Allah inancını anlatırken tabiattan yararlanmalıyız diye düşünüyorum. Allah’ı ve O’nun isim ve sıfatlarını çocuklara öğretmenin en güzel yollarından birisi de tabiattır. Çünkü Allah’ın birçok isim ve sıfatının yansıdığı yer tabiattır.

Örneğin; Allah’ın “Musavvir” ismi “varlıkları istediği şekil ve surette var eden” anlamına gelmektedir.
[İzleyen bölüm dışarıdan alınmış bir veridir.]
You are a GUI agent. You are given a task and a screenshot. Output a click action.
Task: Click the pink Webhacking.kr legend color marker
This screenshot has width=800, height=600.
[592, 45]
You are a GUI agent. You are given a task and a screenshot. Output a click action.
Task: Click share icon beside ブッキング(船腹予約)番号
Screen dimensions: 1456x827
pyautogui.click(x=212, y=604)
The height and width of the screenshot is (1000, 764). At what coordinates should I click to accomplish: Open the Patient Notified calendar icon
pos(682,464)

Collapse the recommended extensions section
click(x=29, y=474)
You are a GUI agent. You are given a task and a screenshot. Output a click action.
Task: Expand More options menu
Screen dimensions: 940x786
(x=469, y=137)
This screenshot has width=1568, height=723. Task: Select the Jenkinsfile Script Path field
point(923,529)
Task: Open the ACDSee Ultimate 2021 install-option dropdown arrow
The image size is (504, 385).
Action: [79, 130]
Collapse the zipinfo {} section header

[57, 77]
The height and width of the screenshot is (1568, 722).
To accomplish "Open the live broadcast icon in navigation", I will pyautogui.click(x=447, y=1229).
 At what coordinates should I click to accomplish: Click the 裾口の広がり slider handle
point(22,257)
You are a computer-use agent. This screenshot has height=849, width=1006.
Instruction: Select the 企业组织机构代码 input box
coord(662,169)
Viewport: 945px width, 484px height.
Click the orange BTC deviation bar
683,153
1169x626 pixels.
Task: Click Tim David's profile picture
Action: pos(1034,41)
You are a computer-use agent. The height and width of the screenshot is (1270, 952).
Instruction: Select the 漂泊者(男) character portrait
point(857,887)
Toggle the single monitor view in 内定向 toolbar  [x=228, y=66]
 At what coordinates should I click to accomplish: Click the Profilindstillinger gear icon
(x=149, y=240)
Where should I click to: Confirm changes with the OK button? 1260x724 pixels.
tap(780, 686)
Tabiattaki varlıklardan istifade edilerek; mesela bir kozalak ele alınıp, şekli incelenip, bu şekli ona Allah’ın verdiği anlatılabilir.

Yine aynı şekilde Allah’ın “Rezzak” ismi “varlıklara rızıklarını veren, her varlığın ihtiyacına göre rızıklar yaratan” anlamlarına gelmektedir. Üzüm yiyen bir kuşun, süt içen bir kedinin, dondurma yiyen bir çocuğun, gören bir gözün, işiten bir kulağın, inanan bir kalbin ve benzerlerinin rızkını Allah’ın var ettiği ve bu ‘var edişi’ bizleri sevdiği, gözetip kolladığı için yaptığı anlatılabilir. Böyle bir anlatış çocuğun Allah’ı tanıması ve sevmesi ile sonuçlanacaktır; bi-iznillah.